■ FRAGMENTO DE ORIGEN
━━━━━━━━━━━━━━━━━━━━

En el caso de “La caída” de Piñera vemos lo sobrehumano expresado en la capacidad del narrador de poder narrar/observar la barba gris de su compañero y la posibilidad de retener sus ojos que caen al césped, donde termina el relato. Lo estético (lo material/inmaterial, las sensaciones y superficies) va siendo una mediación entre lo físico y el goce de ver y narrar. Si la vida es la pluralidad (y caos) de las sensaciones y el intelecto la simplificación (ordenamiento de la pluralidad), el cuerpo es el intermediario entre estos polos: “por lo tanto, Nietzsche no pretende reducir el intelecto al cuerpo, sino que presenta el cuerpo como una ‘pluralidad de intelectos’, para revelar la naturaleza radical de la pluralidad”.[10] “La carne”, entonces, representa un retorno a la animalidad y una parodia del intelecto, que descuartiza la pluralidad para así domesticarla.

Aquí cabe señalar una distinción que hace Nietzsche entre cultura y civilización, y que nos ayuda en la comprensión de Piñera (y Herzog). Para Nietzsche, la civilización es lo que doma el ser humano, lo convierte en un ser conforme; la cultura es cultivación, educación, liberación de lo creativo en el ser humano. Tanto Virgilio como Herzog comparten esta distinción de Nietzsche, y sus obras respectivas lo reflejan. En la obra teatral El no, Virgilio pone esto de manifiesto con una pareja, Vicente y Emilia, que a lo largo de la trama, que dura más de cuarenta años, siguen de novios y se resisten a casarse. Su “no” persiste a través de décadas, a pesar de la insistencia de los padres de Emilia (Pedro y Laura), vecinos y otros allegados. Lo curioso es que el noviazgo tiene algo muy tradicional: Vicente visita a Emilia todas las noches de nueve a once, y luego vuelve a su casa. En las dos horas que pasan juntos se sientan en unos sillones y ella teje y él lee o estudia. Por un lado, se resisten a llevar el noviazgo a nupcias, al pacto matrimonial; los novios no tienen relaciones sexuales, lo cual elimina además la posibilidad de ser padres. El narrador y el interruptor que ocupan el escenario al principio de la obra luchan por definir a la pareja; el primero se refiere a los novios como monstruos, cosa de lo que el interruptor discrepa. Pero esa monstruosidad será una visión compartida por otros personajes a lo largo de la obra en su afán de casarlos.

━━━━━━━━━━━━━━━━━━━━

■ LA SOLICITUD
Copia el fragmento sobre Piñera desde "En el caso de" hasta "para así domesticarla." y cambia "césped" por "pasto".

■ EXTRACTO DE DATOS
━━━━━━━━━━━━━━━━━━━━

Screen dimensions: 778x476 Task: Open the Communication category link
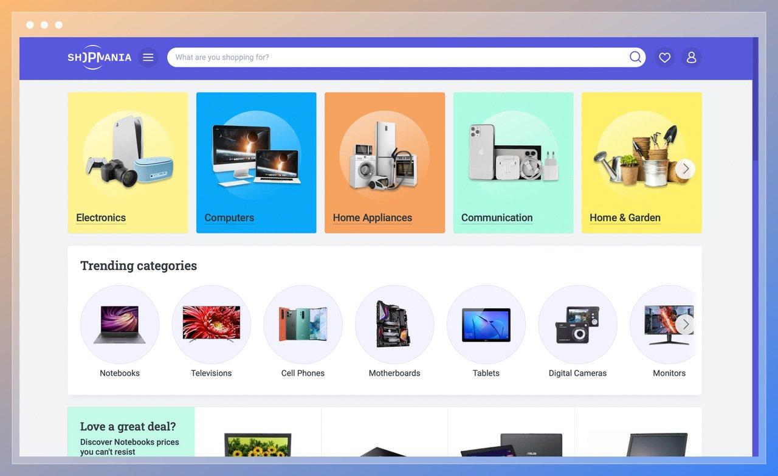(x=497, y=217)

━━━━━━━━━━━━━━━━━━━━

■ PROBLEMA RESUELTO
En el caso de “La caída” de Piñera vemos lo sobrehumano expresado en la capacidad del narrador de poder narrar/observar la barba gris de su compañero y la posibilidad de retener sus ojos que caen al pasto, donde termina el relato. Lo estético (lo material/inmaterial, las sensaciones y superficies) va siendo una mediación entre lo físico y el goce de ver y narrar. Si la vida es la pluralidad (y caos) de las sensaciones y el intelecto la simplificación (ordenamiento de la pluralidad), el cuerpo es el intermediario entre estos polos: “por lo tanto, Nietzsche no pretende reducir el intelecto al cuerpo, sino que presenta el cuerpo como una ‘pluralidad de intelectos’, para revelar la naturaleza radical de la pluralidad”.[10] “La carne”, entonces, representa un retorno a la animalidad y una parodia del intelecto, que descuartiza la pluralidad para así domesticarla.